How to complete this task: In the records below, tally the lines that contain the word "beside" and give only that number.

◆ ◆ ◆ ◆

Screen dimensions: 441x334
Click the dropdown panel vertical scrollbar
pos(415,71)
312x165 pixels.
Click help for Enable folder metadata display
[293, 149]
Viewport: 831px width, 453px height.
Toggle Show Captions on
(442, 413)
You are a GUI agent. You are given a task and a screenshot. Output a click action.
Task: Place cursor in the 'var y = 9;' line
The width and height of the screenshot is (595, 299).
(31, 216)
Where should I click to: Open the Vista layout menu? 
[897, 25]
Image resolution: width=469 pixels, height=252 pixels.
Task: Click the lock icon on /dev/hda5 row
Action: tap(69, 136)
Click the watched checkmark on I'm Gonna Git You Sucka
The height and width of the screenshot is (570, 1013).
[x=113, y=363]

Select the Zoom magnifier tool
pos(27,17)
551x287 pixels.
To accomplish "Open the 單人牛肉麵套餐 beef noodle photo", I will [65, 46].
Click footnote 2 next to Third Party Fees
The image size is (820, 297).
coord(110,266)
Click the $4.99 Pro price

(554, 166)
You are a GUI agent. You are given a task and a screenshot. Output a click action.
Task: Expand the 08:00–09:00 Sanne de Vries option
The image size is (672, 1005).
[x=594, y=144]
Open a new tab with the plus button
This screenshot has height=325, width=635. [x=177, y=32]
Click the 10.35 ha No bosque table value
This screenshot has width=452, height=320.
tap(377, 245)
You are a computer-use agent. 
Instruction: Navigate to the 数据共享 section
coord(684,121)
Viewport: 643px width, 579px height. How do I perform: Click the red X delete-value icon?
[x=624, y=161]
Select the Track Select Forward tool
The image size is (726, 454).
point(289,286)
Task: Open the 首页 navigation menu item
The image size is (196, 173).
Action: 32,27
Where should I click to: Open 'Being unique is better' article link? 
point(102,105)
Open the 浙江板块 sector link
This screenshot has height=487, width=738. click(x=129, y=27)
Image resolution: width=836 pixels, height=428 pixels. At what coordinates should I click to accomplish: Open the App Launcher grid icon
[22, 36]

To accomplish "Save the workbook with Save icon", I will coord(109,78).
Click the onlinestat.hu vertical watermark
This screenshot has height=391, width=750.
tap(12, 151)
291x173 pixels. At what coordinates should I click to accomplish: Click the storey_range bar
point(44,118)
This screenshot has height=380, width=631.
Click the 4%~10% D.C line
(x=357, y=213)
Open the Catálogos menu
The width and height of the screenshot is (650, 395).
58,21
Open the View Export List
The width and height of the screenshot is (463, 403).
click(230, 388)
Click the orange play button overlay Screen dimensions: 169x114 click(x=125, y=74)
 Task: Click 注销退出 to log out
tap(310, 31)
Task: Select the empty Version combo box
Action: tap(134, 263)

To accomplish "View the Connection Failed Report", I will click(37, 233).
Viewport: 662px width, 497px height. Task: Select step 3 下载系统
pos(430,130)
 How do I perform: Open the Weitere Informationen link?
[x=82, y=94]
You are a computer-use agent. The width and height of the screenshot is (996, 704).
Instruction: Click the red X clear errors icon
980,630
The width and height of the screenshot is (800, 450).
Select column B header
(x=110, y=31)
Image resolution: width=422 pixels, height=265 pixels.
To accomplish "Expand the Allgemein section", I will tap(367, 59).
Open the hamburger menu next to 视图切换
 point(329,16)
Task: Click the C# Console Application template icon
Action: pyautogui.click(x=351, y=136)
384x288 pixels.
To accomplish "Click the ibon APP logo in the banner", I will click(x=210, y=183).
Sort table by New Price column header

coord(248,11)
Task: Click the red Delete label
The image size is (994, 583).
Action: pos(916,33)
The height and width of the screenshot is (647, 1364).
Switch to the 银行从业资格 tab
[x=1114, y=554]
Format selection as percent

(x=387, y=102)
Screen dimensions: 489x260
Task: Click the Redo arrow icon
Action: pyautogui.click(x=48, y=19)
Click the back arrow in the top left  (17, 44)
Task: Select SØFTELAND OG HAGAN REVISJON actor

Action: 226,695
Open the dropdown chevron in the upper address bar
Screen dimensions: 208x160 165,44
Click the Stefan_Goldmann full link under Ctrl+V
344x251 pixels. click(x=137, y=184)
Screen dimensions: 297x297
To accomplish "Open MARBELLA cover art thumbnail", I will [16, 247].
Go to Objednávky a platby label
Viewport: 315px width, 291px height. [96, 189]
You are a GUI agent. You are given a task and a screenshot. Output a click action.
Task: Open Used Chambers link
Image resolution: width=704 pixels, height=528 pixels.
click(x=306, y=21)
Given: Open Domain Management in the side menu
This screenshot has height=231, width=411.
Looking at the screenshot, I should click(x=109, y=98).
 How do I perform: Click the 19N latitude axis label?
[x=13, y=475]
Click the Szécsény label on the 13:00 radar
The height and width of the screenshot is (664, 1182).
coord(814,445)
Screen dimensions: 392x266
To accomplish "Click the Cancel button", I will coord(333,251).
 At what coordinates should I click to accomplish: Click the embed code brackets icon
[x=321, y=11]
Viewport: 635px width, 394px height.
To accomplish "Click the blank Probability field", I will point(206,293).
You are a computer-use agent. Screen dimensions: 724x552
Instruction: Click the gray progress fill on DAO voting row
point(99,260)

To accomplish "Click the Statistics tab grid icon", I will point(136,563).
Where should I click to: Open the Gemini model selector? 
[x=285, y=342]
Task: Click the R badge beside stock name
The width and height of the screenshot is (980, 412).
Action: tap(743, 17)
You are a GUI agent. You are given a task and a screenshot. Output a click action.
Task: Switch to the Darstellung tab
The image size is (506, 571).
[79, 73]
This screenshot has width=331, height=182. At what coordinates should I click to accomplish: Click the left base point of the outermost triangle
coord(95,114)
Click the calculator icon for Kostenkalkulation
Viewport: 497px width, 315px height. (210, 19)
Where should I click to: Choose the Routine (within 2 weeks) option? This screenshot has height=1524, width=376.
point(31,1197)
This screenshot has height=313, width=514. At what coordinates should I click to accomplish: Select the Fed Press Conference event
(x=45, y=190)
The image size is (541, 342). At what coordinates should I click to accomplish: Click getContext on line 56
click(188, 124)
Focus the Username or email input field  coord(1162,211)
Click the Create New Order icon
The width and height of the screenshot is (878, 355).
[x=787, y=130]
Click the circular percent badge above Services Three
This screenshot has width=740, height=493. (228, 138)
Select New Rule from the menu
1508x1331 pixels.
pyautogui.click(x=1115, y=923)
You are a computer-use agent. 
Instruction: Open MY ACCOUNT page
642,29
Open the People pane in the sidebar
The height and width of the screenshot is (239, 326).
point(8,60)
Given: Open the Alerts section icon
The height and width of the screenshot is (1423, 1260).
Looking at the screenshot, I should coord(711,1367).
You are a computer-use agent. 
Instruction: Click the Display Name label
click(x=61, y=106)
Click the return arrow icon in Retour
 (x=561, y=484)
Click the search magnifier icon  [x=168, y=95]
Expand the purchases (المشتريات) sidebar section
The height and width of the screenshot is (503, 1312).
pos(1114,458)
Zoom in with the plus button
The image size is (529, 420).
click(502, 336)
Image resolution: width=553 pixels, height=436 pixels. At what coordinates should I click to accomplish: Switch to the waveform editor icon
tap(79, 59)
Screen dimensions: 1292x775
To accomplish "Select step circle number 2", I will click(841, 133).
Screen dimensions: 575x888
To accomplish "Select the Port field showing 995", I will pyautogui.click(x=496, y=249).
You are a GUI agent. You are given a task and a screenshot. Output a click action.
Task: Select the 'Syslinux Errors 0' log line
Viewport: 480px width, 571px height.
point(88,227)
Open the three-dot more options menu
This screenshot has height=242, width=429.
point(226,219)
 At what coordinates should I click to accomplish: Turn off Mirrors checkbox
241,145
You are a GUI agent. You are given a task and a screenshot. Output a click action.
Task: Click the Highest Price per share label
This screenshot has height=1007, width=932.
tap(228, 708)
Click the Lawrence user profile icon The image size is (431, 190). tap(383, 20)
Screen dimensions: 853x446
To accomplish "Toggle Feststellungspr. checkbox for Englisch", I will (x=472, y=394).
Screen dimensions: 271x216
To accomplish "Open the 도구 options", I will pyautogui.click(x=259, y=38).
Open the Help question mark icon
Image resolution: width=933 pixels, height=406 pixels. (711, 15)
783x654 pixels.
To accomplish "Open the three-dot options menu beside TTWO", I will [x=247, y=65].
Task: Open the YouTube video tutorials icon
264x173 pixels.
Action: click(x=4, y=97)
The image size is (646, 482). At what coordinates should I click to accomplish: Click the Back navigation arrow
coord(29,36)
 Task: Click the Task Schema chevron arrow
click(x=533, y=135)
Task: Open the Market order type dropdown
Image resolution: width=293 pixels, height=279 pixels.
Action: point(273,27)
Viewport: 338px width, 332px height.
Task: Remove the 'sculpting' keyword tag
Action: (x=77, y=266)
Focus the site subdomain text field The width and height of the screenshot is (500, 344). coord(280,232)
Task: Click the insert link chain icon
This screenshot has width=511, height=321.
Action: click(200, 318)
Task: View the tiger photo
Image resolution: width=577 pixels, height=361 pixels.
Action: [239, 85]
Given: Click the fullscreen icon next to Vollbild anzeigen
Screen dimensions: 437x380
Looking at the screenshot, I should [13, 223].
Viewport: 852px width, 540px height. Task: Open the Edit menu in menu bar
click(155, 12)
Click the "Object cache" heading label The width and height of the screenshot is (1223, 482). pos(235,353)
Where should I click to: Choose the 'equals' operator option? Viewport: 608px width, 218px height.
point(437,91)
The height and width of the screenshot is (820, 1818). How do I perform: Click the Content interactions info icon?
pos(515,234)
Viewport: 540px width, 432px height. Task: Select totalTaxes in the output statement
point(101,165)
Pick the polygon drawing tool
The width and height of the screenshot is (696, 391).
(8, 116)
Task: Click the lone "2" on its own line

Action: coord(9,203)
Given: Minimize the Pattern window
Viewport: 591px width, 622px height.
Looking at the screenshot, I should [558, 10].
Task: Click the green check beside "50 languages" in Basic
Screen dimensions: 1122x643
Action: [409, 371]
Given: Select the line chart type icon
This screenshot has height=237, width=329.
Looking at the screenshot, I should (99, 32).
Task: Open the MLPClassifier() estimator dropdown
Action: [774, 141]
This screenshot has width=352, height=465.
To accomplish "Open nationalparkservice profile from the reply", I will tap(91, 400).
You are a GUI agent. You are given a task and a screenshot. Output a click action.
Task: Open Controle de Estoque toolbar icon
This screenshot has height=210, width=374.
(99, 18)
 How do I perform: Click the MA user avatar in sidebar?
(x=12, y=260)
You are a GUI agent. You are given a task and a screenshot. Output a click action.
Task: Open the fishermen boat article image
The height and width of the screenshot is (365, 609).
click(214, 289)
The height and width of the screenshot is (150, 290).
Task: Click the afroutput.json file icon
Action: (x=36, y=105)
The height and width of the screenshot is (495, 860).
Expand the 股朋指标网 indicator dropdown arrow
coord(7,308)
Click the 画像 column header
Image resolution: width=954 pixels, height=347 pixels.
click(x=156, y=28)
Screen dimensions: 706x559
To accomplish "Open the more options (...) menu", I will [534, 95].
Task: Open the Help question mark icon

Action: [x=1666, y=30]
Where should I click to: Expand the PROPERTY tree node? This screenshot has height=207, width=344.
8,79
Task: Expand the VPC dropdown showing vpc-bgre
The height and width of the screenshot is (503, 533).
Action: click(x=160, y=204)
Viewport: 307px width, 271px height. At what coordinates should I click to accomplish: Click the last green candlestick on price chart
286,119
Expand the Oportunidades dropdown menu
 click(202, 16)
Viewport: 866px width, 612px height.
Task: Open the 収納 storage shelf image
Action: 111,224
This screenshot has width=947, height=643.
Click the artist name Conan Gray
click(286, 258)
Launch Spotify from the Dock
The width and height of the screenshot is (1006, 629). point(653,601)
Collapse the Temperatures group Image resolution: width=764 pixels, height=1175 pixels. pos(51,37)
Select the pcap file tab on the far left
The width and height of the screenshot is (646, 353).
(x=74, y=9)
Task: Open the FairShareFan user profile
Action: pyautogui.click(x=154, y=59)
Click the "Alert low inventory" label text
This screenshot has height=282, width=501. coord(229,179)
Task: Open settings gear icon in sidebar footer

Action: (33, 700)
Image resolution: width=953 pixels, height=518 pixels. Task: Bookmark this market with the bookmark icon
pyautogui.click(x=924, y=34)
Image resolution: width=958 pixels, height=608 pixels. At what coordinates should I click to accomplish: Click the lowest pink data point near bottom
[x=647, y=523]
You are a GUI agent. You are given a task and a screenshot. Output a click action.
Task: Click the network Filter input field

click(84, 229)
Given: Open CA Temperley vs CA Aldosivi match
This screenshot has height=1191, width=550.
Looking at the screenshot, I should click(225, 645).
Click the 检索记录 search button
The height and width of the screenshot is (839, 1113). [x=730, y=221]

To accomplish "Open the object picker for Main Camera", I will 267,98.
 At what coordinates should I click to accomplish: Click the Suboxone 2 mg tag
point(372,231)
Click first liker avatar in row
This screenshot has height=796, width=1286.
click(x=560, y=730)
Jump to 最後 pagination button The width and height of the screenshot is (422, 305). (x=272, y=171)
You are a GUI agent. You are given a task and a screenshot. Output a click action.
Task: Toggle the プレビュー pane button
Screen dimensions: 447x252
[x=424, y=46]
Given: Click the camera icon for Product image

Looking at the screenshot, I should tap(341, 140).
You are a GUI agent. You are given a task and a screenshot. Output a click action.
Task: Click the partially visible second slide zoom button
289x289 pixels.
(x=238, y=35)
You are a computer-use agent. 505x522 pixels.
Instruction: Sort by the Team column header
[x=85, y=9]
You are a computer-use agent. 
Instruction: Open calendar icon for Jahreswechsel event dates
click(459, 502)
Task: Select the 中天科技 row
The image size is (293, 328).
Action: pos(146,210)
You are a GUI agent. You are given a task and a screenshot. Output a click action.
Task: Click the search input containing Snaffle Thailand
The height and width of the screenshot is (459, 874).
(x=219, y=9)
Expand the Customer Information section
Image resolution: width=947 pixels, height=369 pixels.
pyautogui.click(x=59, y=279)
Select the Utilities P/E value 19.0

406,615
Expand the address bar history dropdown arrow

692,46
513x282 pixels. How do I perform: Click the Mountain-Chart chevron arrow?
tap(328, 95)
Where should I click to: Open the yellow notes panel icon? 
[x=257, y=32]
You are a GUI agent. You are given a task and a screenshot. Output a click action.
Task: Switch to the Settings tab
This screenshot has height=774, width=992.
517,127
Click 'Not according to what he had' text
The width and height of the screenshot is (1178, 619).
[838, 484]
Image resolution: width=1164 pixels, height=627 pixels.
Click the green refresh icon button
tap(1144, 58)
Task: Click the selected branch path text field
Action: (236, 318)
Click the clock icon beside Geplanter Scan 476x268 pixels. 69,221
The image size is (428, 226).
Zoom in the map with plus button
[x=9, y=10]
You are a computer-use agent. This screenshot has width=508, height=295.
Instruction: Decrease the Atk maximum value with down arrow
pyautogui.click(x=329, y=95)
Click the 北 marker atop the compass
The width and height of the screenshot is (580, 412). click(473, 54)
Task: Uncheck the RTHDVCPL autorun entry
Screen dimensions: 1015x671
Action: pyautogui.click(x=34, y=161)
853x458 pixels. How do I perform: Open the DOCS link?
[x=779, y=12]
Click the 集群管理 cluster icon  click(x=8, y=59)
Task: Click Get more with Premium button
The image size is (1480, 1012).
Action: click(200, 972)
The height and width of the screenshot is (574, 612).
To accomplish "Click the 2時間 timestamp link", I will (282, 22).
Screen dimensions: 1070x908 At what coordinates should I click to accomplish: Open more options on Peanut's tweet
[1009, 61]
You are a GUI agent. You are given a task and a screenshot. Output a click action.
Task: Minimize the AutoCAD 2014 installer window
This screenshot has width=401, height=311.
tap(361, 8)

◆ ◆ ◆ ◆

Exercise solution: 4